- Objectif A -
D'après le texte à lire, qu'ont stipulé tout d'abord la France et l'Angleterre dans leur alliance particulière ?

★ ★ ★

Une des raisons les plus singulières dont la Prusse colore son altitude actuelle, c’est que, par le fait de l’évacuation des principautés, la Russie serait rentrée dans une situation purement défensive, et que dès lors l’Allemagne se trouverait désintéressée. Il l’a, ce nous semble, dans une telle manière de voir, une double erreur : d’abord en ce que l’Allemagne n’est point sans doute désintéressée dans la solution que recevra la question d’Orient, en outre en ce que la position prise par la Russie est une position purement militaire, nullement politique, et sur laquelle elle peut revenir sans cesse. C’est doublement méconnaître le sens de la politique occidentale et l’origine de la crise actuelle. Quelle a été en effet dès le début la pensée de tous les cabinets ? Leur politique a été justement d’enlever à cette question tout caractère particulier pour lui laisser son caractère général européen. Cela est si vrai, que la France et l’Angleterre, dans leur alliance particulière, ont stipulé tout d’abord qu’elles ne poursuivraient aucun avantage personnel. Pourquoi l’Allemagne serait-elle désintéressée tant que la question n’est point résolue ? Et si l’Allemagne a un intérêt manifeste, de quel côté cet intérêt doit-il la faire pencher ? Est-ce du côté de la Russie, dont elle aurait à subir la tutelle d’autant plus onéreuse qu’elle aurait commencé par contrarier le tsar dans ses desseins ?

★ ★ ★

- Objectif B -
Dans les entrées ci-dessous, recopiez à l'identique les lignes depuis celle qui contient « You are a GUI » jusqu'à celle qui contient « This screenshot has width=534, height=573. », cette dernière comprise.

- Données fournies -

★ ★ ★

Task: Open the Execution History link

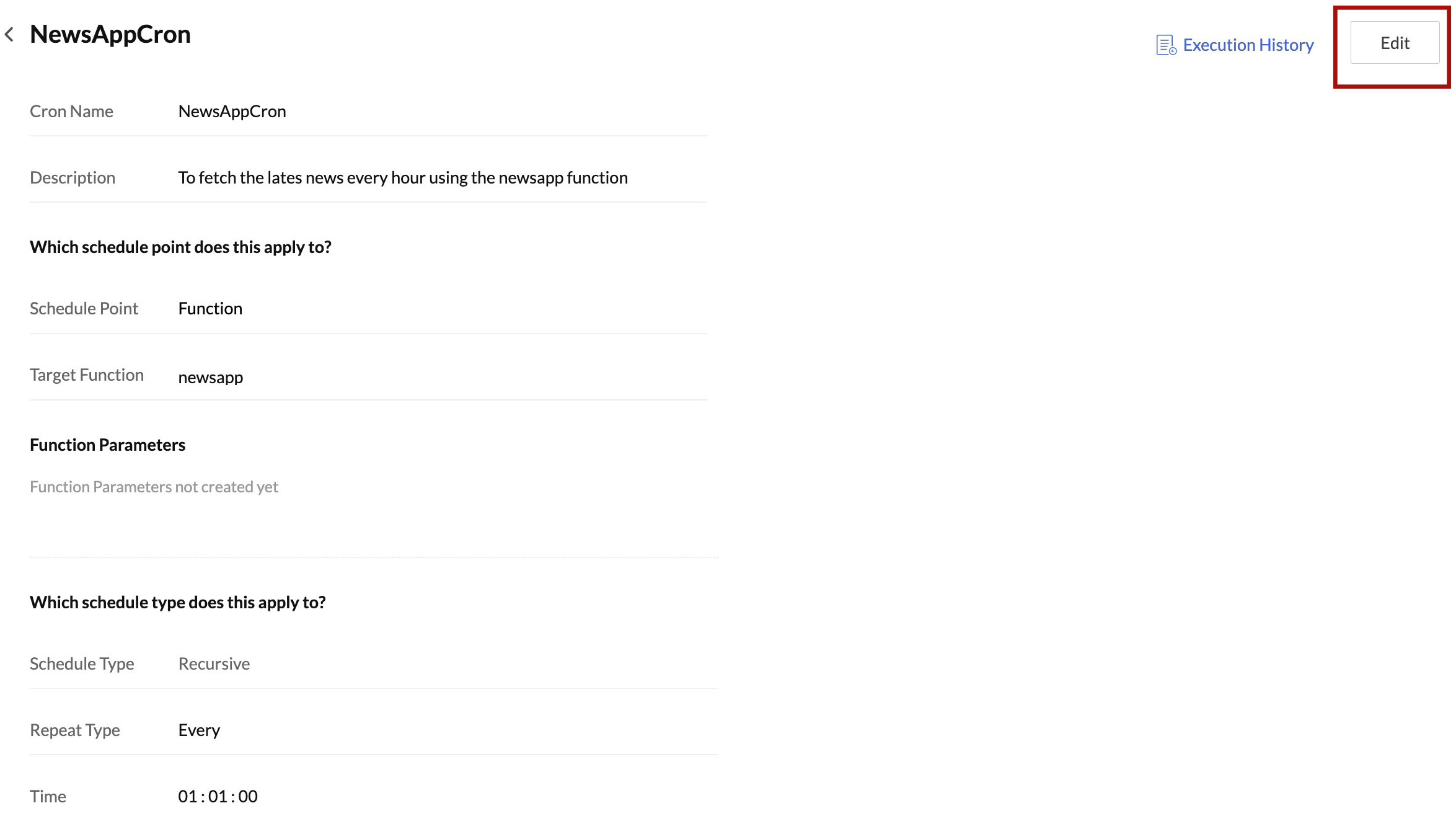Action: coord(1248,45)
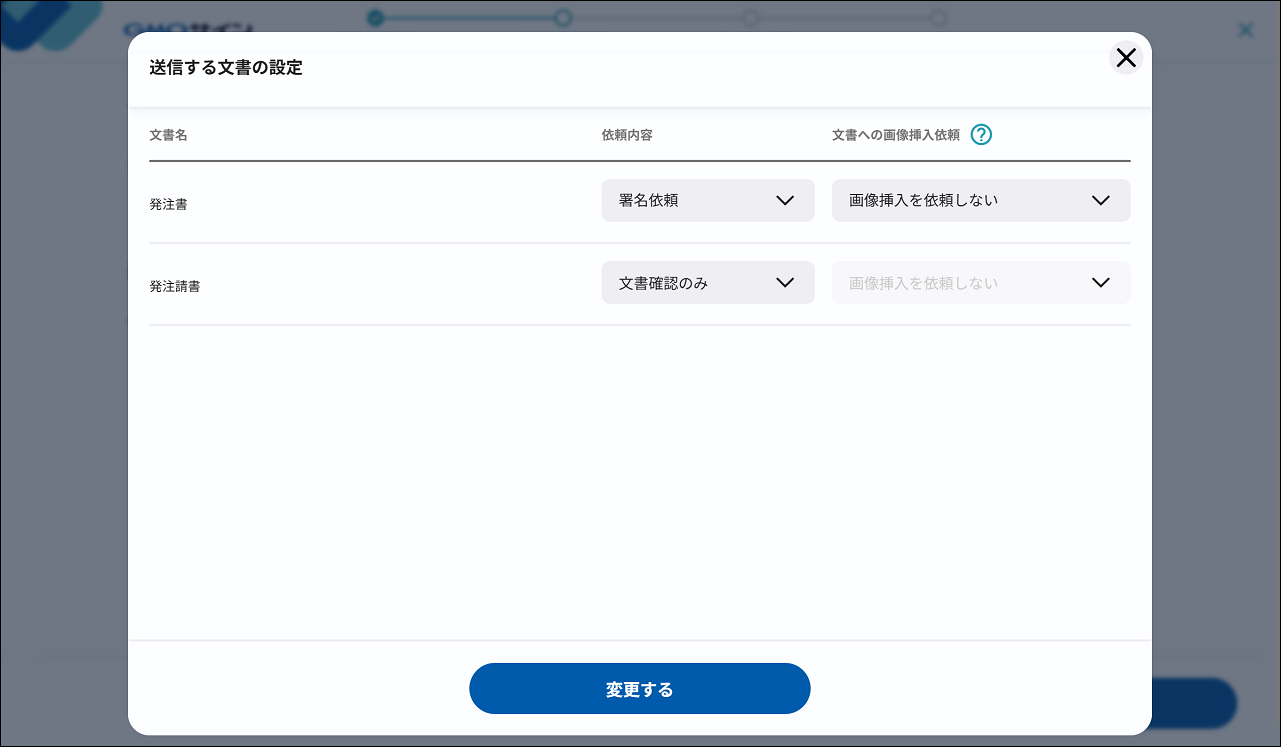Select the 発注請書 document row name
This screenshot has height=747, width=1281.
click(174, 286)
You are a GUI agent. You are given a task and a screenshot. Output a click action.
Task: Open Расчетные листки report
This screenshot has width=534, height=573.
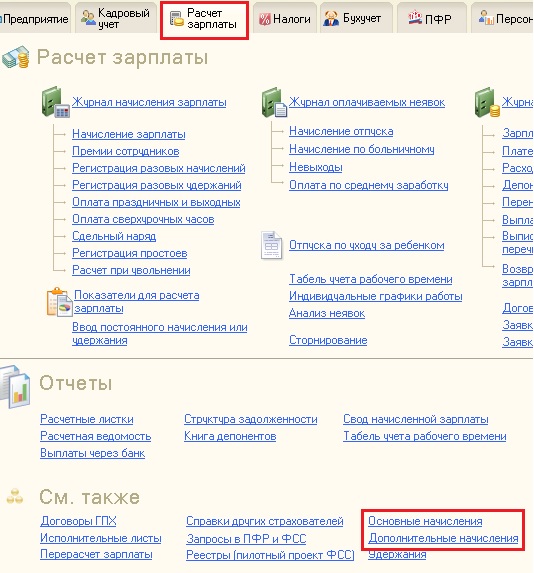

★ ★ ★

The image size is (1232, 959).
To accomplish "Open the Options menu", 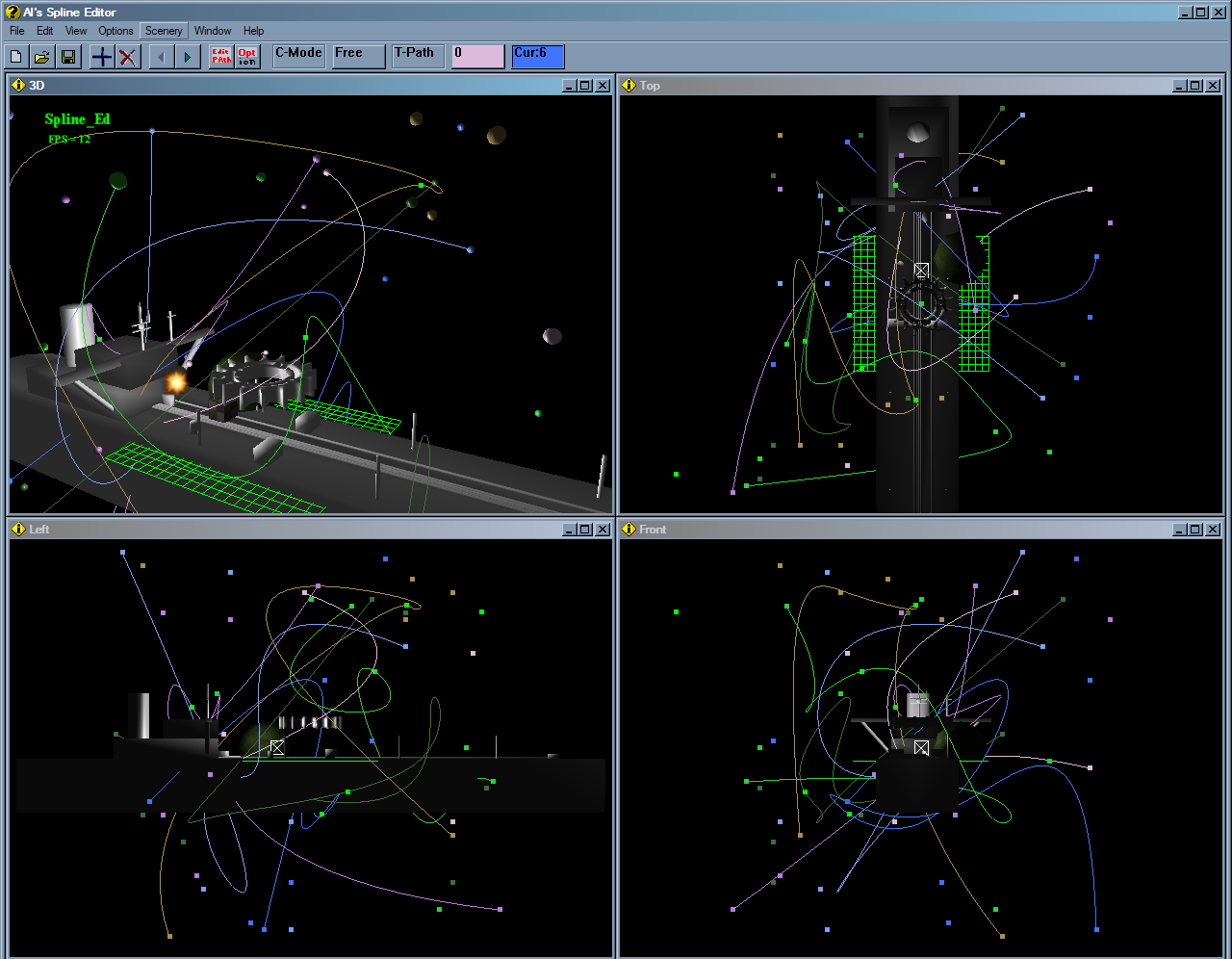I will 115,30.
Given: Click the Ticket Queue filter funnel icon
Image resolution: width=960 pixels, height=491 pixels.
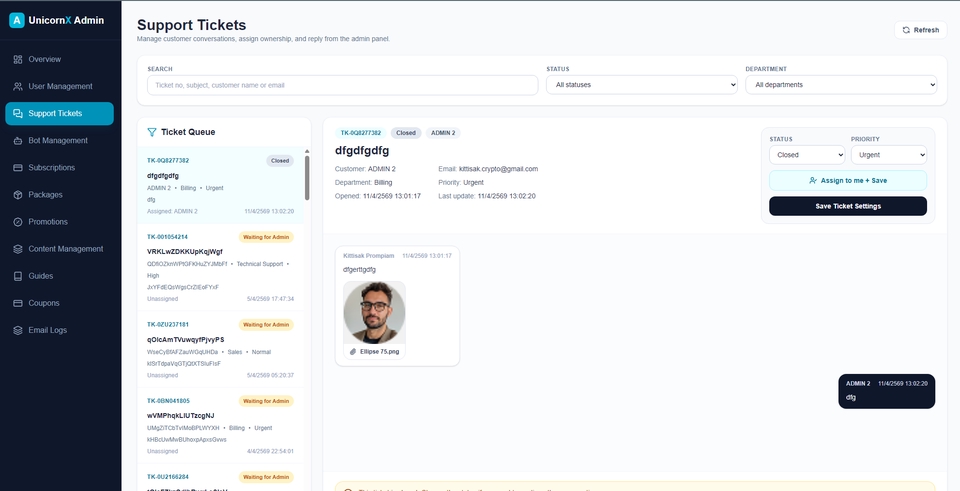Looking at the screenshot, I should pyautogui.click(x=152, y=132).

★ ★ ★

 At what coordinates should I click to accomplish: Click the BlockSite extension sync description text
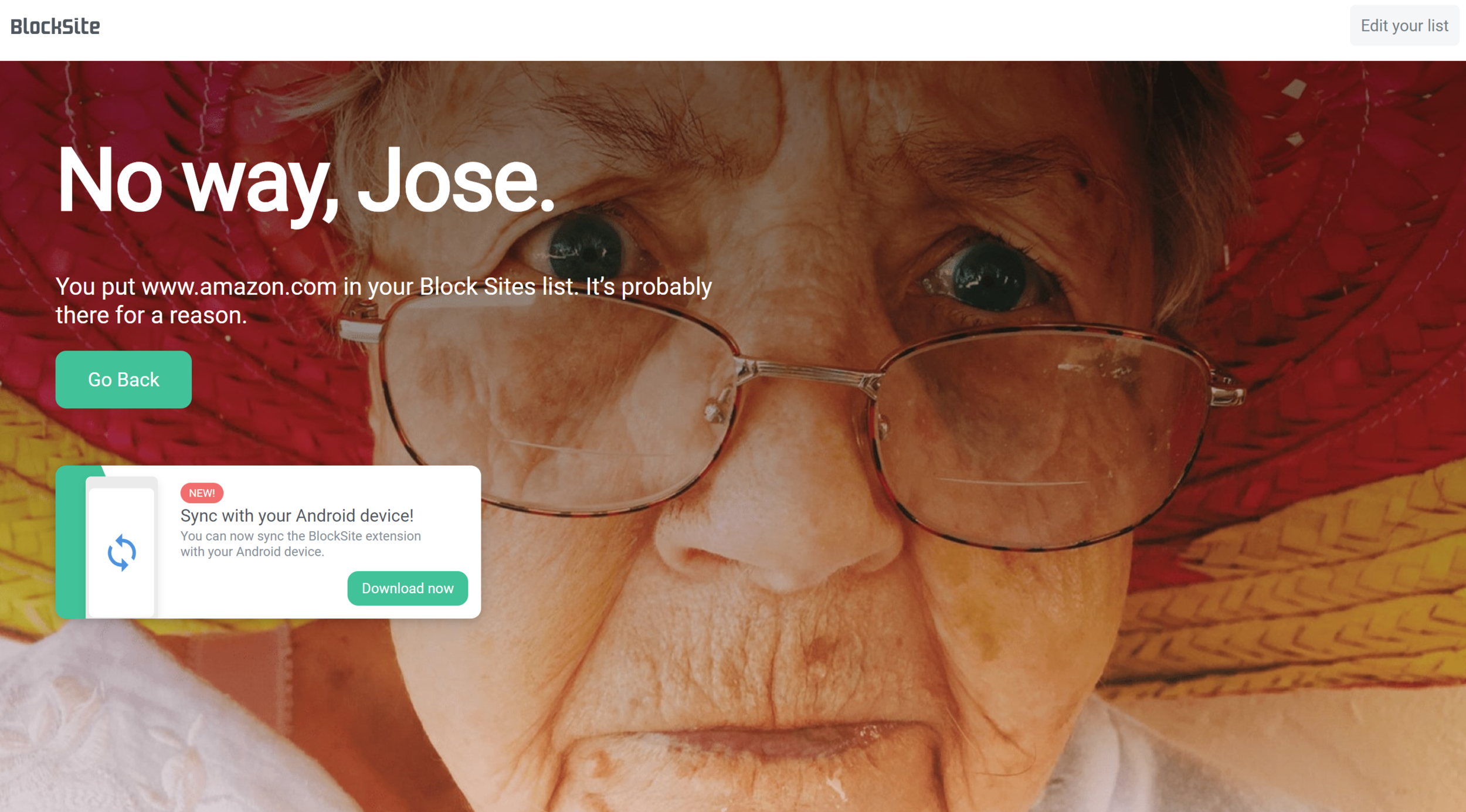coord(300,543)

★ ★ ★

- Solution A -
Elles ont stipulé qu'elles ne poursuivraient aucun avantage personnel.

- Solution B -
You are a GUI agent. You are given a task and a screenshot. Output a click action.
Task: Open Расчетные листки report
This screenshot has width=534, height=573.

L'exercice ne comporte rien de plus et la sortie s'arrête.